Economia & Mercados
14/05/2019 13:01

Receita líquida de serviços da Oi cai 9,6% para R$ 5,038 bilhões


A receita líquida de serviços da Oi recuou 9,6% na comparação entre o primeiro trimestre de 2018 e o mesmo intervalo de 2019, totalizando R$ 5,038 bilhões. A queda na receita foi observada em todas as áreas de atuação da companhia.

No segmento residencial, a baixa na receita foi de 14,6%, para R$ 1,880 bilhão, refletindo a queda na base de clientes. A receita média por usuário (Arpu, na sigla em inglês) deste segmento encolheu 4,0%, para R$ 77,5.

A Oi explicou que a queda da receita líquida no segmento residencial se deve, principalmente, à redução do mercado de voz fixa, ainda muito representativo no portfólio do grupo, e da banda larga via redes de cobre, que vem sofrendo grande concorrência de provedores regionais.

A empresa ressaltou que o plano de expansão da redes de fibra ótica é "fundamental para o futuro da companhia" e, diante do cenário concorrido, tem acelerado seus investimentos na nova tecnologia.

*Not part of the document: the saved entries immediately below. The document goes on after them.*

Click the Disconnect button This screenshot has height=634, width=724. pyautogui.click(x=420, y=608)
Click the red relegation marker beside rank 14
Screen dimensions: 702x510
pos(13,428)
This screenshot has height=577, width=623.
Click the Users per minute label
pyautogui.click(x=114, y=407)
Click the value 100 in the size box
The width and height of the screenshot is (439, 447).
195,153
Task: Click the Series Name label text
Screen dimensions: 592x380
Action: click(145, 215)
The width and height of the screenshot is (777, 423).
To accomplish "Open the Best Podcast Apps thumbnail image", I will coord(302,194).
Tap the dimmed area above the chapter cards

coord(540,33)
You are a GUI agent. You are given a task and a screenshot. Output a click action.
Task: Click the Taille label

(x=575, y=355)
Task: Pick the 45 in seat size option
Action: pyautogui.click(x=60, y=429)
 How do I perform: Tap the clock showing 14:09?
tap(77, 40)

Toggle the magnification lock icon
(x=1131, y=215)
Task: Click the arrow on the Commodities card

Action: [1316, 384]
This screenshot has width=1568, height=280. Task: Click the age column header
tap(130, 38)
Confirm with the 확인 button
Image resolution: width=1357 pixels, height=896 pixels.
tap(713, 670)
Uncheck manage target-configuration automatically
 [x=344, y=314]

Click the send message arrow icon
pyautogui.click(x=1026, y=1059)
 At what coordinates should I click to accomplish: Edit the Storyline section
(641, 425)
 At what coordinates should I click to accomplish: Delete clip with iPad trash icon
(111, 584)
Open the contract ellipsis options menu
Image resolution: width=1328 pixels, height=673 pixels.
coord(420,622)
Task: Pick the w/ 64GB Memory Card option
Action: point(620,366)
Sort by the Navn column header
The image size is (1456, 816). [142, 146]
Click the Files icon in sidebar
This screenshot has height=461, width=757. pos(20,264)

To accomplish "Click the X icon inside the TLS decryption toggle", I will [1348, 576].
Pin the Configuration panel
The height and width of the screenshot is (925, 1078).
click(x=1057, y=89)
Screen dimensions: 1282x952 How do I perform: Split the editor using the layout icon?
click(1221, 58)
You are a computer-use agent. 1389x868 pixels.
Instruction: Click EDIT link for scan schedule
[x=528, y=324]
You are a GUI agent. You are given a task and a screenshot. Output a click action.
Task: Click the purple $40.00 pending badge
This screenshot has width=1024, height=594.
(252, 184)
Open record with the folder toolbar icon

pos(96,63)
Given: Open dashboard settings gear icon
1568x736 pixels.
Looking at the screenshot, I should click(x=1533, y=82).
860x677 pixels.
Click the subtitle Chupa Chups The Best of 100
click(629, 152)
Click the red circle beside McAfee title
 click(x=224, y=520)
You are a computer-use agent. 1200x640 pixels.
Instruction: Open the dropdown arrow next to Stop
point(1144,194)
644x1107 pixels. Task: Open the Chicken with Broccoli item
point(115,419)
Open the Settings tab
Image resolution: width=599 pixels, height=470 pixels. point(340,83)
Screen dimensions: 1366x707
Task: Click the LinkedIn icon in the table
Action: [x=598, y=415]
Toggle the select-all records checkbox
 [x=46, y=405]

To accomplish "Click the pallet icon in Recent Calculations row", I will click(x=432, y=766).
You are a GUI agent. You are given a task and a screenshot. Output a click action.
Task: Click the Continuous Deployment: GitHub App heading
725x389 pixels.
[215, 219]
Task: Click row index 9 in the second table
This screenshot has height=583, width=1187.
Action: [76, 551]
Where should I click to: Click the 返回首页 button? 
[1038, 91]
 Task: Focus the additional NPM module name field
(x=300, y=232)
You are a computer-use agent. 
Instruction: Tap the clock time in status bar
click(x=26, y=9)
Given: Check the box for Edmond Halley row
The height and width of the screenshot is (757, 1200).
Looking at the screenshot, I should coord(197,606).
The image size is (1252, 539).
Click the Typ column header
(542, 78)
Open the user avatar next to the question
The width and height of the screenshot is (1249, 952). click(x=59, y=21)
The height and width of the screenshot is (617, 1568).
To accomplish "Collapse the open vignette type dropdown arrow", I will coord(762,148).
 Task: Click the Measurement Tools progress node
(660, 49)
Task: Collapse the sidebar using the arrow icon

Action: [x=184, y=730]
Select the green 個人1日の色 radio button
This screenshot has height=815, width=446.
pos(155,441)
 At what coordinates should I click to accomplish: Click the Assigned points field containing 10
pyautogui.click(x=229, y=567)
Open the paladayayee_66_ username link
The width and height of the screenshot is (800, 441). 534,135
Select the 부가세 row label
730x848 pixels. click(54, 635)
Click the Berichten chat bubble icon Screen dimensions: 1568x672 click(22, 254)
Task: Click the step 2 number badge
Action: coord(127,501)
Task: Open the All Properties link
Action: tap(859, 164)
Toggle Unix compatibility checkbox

No segmento de mobilidade pessoal, a operadora registrou queda de 3,9% na receita líquida, que atingiu R$ 1,745 bilhão, refletindo a diminuição na base de clientes pré-pagos e a diminuição das tarifas reguladas de interconexão. O Arpu móvel ficou em R$ 16,10 no trimestre, valor 1,3% menor.

A operadora explicou que o pré-pago representa aproximadamente 50% da receita do segmento de mobilidade, mas segue a tendência de retração do mercado, impactado não só pelas altas taxas de desemprego, mas também pela consolidação no número de chips e pelo processo de migração do uso de voz para o uso de dados. Por outro lado, a Oi tem expandido a base de pós-pagos por meio da conversão dos clientes de planos pré-pago em planos controle.

Por fim, no segmento corporativo (B2B) houve encolhimento de 8,4% na receita, que foi a R$ 1,418 bilhão, devido à redução do tráfego de voz e ao corte nas tarifas de interconexão.

Geradoras de receita

A base de clientes da Oi (chamada no balanço da companhia de 'unidades geradoras de receita') caiu 4,4% entre o primeiro trimestre de 2018 e o mesmo período de 2019, totalizando 56,623 milhões de pontos de acessos.

No segmento residencial, houve recuo de 8,1% da base, que chegou a 14,336 milhões. Neste segmento foi apurada queda de 11,1% nos telefones fixos, retração de 6,4% em banda larga e crescimento de 4,0% em TV paga.

Na linha de mobilidade pessoal, a redução da base de clientes foi de 4,2%, para 34,894 milhões. Os clientes de planos de celular pré-pago encolheram 9,7%, enquanto os de pós-pago subiram 19,8%.

Os clientes corporativos (B2B) cresceram 3,6%, totalizando 6,774 milhões.

E os telefones públicos diminuíram 3,3%, para 619 mil unidades no País.